**SOURCE EXTRACT:**
“I was 14 at the time, quite impressionable and really starting to explore what I wanted to do with my life. I think, in this day and age, people do tend to forget what a monumental moment that was for women, particularly those interested in a legal career,” Lockwood said.
“I also was inspired early on by the continuing civil-rights movement. A lot of my early studies in law school centered around constitutional law and equal rights, and I even wrote a law journal article focused on the growing concern over forced confessions – a concern that is still in the spotlight today,” she said.
“Mainly, I saw the practice of law as a way to help people who couldn’t stand up for themselves. Ultimately, I landed in civil litigation as my legal home, and I couldn’t be happier,” she added.
Lockwood’s practice at Gray, Ritter & Graham now includes automobile and trucking accidents, wrongful death and catastrophic injury, medical malpractice, commercial litigation and class action and premises liability. She graduated with honors from Boston College and earned her law degree, also with honors, from St. Louis University in 1993.
In 2011, Lockwood, with Steve Woodley and Tom Neill also of Gray, Ritter & Graham, helped to clarify the role of suicide in a wrongful-death case that arose from a medical-malpractice claim. The Missouri Supreme Court considered the issue of whether suicide should be considered an independent, intervening act, which breaks the causation between the negligent act and the death.
Lockwood said the best part of her job is having a positive impact on the lives of her clients and their families.
“I encounter people who are often in very difficult situations, and to be able to relieve some of the pressure on their lives is the greatest feeling in the world,” she said.
She credited Bob Ritter, a partner and one of her first mentors, as giving her the most influential career advice.
“He told me, if you want to be a successful lawyer, especially in our field, you have to be an expert at listening. This advice could not be more true,” Lockwood said. “Whether it is listening to your client and what they are experiencing or wanting to achieve, listening to what a witness is saying during a deposition or cross-examination, or listening to a judge and how they are viewing a case, a lawyer’s most important skill is the ability to listen.”

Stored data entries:
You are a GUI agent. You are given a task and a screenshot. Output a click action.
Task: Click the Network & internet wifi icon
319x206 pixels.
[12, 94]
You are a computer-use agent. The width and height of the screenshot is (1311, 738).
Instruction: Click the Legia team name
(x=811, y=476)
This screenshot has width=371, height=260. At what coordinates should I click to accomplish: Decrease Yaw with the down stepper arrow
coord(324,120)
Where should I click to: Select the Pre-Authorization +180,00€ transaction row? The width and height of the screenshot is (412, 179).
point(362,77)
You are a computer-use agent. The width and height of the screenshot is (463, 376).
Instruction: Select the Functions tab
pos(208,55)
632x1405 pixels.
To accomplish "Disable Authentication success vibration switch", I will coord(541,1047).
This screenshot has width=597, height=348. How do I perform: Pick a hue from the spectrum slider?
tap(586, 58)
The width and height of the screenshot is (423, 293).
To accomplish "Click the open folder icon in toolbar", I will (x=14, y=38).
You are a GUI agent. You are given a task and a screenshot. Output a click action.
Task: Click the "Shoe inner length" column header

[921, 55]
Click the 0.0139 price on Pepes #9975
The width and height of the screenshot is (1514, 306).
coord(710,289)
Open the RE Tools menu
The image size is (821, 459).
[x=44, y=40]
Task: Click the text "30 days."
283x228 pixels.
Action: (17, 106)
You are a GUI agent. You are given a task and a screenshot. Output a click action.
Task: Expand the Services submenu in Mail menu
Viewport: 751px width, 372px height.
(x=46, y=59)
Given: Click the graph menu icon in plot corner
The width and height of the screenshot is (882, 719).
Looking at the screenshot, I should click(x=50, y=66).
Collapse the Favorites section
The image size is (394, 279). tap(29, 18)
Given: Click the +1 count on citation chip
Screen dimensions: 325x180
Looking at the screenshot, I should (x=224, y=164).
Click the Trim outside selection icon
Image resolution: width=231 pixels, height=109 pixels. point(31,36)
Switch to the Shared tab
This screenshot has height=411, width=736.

**TASK INSTRUCTIONS:** In the profile of Lockwood, why does she call listening a lawyer's most important skill? Answer in one to three sentences.

**THE ANSWER:** A lawyer has to listen to clients about what they are experiencing or want to achieve, and to witnesses during a deposition or cross-examination. A lawyer also has to listen to a judge to understand how the judge views a case.